Awards and highlights
- First-team All-American (2022); 2× First-team All-ACC (2022, 2023);

Career NFL statistics as of 2025
- Total tackles: 141
- Forced fumbles: 1
- Fumble recoveries: 3
- Pass deflections: 12
- Interceptions: 6
- Defensive touchdowns: 1
- Stats at Pro Football Reference

= Kamren Kinchens =

American football player (born 2002)

Kamren Kinchens (kin---CHINZ; born September 29, 2002) is an American professional football free safety for the Los Angeles Rams of the National Football League (NFL). He played college football for the Miami Hurricanes, earning All-American honors in 2022.

==Early life==
Kinchens was born on September 29, 2002. He attended Miami Northwestern Senior High School in Miami, Florida.

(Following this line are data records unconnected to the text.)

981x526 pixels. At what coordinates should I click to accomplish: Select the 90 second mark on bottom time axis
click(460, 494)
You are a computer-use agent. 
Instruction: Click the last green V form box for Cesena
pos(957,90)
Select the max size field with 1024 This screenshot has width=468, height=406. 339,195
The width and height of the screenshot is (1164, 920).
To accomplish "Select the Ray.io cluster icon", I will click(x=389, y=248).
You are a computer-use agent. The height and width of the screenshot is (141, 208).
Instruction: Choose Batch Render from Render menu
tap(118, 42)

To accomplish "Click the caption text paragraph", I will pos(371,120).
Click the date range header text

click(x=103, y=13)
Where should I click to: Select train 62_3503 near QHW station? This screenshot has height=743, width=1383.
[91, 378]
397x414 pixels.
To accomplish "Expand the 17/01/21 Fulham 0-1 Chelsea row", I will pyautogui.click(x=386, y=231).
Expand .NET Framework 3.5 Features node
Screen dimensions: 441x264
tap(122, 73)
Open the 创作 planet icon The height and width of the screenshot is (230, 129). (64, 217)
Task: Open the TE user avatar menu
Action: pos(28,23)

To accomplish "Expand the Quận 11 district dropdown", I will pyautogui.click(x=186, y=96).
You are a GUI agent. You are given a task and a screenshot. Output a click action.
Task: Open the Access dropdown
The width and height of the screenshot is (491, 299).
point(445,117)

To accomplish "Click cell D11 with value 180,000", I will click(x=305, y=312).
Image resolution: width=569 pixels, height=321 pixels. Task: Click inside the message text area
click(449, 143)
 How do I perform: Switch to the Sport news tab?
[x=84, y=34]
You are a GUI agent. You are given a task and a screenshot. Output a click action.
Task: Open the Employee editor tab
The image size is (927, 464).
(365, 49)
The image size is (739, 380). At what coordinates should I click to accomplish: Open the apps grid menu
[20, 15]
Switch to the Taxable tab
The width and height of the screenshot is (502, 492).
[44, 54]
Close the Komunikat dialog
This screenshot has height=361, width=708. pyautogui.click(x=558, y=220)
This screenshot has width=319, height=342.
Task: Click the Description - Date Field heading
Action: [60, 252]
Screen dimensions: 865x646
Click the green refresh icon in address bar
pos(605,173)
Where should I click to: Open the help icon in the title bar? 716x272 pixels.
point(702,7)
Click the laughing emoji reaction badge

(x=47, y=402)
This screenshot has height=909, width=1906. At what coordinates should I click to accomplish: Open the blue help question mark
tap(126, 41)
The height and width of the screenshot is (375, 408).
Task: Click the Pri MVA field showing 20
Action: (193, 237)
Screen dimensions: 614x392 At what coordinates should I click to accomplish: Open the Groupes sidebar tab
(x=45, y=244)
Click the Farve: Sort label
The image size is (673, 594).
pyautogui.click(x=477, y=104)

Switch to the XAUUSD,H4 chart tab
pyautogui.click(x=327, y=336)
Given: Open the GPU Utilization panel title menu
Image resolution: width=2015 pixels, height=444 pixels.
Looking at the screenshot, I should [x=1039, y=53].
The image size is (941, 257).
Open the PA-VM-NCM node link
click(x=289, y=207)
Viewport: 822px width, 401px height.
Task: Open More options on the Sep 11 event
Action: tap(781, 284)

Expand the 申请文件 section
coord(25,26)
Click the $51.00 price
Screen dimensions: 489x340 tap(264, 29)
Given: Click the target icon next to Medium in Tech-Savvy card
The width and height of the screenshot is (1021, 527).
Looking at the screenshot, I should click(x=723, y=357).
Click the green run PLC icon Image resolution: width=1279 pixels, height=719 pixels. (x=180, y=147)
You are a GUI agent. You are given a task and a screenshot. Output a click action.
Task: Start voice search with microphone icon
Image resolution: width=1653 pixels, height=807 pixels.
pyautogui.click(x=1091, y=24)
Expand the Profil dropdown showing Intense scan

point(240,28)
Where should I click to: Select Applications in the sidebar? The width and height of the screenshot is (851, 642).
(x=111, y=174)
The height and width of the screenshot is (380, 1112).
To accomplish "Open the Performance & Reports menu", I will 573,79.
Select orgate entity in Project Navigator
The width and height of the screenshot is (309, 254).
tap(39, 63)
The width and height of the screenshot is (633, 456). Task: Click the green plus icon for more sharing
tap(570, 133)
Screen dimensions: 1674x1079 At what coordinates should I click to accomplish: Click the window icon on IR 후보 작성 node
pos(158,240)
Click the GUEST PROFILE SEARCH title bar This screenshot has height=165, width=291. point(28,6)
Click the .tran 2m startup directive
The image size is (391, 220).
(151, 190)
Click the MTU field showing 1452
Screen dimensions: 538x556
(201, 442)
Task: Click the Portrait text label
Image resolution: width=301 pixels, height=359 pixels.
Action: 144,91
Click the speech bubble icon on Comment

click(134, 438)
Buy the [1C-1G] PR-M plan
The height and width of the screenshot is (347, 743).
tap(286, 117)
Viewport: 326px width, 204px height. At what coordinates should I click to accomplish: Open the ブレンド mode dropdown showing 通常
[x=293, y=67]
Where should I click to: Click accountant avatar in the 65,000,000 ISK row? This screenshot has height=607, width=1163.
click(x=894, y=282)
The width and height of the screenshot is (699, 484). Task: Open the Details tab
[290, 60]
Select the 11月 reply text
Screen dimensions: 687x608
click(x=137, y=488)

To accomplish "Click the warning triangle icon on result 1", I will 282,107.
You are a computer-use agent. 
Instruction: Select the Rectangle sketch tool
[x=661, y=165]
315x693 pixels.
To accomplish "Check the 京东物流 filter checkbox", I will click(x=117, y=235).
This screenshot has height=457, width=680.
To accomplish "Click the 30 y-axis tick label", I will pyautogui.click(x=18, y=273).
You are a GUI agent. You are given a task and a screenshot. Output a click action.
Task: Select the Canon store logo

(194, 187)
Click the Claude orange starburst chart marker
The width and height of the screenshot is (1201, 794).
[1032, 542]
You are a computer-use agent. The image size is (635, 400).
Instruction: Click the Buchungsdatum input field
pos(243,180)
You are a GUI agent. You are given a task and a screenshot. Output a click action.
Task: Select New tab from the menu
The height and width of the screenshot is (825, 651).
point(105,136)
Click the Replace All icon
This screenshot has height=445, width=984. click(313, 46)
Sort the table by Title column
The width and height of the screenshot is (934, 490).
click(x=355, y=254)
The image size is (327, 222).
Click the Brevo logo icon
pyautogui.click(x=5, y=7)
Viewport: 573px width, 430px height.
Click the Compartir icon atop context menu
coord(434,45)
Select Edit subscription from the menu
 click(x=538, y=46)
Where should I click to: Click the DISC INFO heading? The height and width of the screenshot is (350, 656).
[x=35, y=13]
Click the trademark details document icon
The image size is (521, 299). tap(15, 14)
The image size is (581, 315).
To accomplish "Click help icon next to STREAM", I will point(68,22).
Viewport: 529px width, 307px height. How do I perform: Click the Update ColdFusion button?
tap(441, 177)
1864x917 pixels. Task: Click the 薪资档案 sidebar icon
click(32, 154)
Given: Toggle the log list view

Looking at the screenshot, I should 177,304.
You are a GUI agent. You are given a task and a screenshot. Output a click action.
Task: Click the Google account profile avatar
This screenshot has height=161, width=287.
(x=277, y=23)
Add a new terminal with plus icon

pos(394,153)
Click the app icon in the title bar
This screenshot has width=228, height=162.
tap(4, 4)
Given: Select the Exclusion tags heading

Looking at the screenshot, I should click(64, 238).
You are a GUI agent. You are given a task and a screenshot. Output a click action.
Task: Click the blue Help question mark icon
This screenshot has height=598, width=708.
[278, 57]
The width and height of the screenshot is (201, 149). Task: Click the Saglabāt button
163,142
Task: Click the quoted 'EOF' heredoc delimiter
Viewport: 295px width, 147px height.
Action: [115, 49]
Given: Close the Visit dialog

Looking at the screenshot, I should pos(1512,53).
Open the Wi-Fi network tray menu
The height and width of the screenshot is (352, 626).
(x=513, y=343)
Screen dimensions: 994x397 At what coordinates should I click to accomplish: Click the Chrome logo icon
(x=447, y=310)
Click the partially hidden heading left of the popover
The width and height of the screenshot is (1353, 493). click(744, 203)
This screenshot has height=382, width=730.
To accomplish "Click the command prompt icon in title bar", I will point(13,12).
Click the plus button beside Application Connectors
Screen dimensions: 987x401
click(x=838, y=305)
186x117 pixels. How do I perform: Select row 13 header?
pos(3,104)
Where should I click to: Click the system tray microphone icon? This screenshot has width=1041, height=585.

A four-star recruit, he committed to play college football at the University of Miami.

==College career==
Kinchens played in all 12 games and started the final five of his true freshman year at Miami in 2021 and had 44 tackles. He returned to Miami as a starter in 2022. Against Georgia Tech, he tied a school record with three interceptions. He finished the year with 59 tackles, six interceptions, and one touchdown. He was named a first-team All-American by CBS Sports. Kinchens declared for the 2024 NFL draft following the 2023 season.

==Professional career==

Kinchens was selected by the Los Angeles Rams in the third round with the 99th overall selection in the 2024 NFL draft.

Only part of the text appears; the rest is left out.